He has proposed breaking up the nation’s largest banks, saying the six biggest ones wield too much control over the economy. He has also proposed barring banks’ chief executives from serving on the Federal Reserve’s 12 regional boards of directors, saying their membership on those boards poses a conflict of interest and undermines regulation of the financial services industry.

Does't seem like a bad idea to me.
 
Internecine ethnic conflict of The Tribe just started by Bernie. Hope he can make it happen.
 
Can a President give an executive order and just break up the banks? Can Congress pass a law and do it? Wouldn't it end up in the courts?
 
Canada has its big five banks. Not a single one failed in the recent crisis.

If we break up our big banks, your large banks from Europe and Asia will come in to fill the void.

There are advantages to having large banks, especially with the size of the world economy.

The problem comes when they are "too big to fail", there needs to be safeguards to protect taxpayers and the economy from financial system stress.

Also, isn't it a bit dangerous by barring bank executives all together from these boards? They have unique insight into the current practices of the industry and the "shadow banking" practices that fall outside current regulations.
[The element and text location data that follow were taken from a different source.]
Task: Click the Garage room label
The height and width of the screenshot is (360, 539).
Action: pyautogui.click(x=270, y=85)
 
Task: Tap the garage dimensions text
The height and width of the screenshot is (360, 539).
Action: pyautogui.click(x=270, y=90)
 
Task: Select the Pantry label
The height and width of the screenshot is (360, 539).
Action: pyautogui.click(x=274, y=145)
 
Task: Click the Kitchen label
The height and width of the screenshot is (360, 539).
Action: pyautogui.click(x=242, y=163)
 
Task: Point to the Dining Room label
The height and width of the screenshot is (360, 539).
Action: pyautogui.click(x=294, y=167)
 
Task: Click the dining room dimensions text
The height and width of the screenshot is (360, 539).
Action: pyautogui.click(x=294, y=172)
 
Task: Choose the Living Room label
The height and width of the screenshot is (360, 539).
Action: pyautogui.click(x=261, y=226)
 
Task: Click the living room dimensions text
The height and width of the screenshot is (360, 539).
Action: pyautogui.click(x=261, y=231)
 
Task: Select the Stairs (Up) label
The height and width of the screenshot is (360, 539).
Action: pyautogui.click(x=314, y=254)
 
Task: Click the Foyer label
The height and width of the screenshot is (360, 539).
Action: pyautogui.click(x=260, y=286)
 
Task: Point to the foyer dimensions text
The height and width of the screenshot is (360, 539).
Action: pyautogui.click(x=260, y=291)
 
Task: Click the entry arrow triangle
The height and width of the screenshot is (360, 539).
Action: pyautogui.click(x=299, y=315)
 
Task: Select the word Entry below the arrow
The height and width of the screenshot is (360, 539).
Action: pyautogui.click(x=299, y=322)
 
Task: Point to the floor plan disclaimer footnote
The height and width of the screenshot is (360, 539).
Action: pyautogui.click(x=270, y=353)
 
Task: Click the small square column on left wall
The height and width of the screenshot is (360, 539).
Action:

Without that inside knowledge being used to help inform policy and regulation, you'll be driving blind and be even more likely to miss the next big catastrophe that the career bureaucrats never even knew was an issue.

What is Bernie Sander's financial system expertise to determine that this is the best course of action? Where are the Finance and Economic PhD's and peer reviewed journal articles lining up in support of this proposal?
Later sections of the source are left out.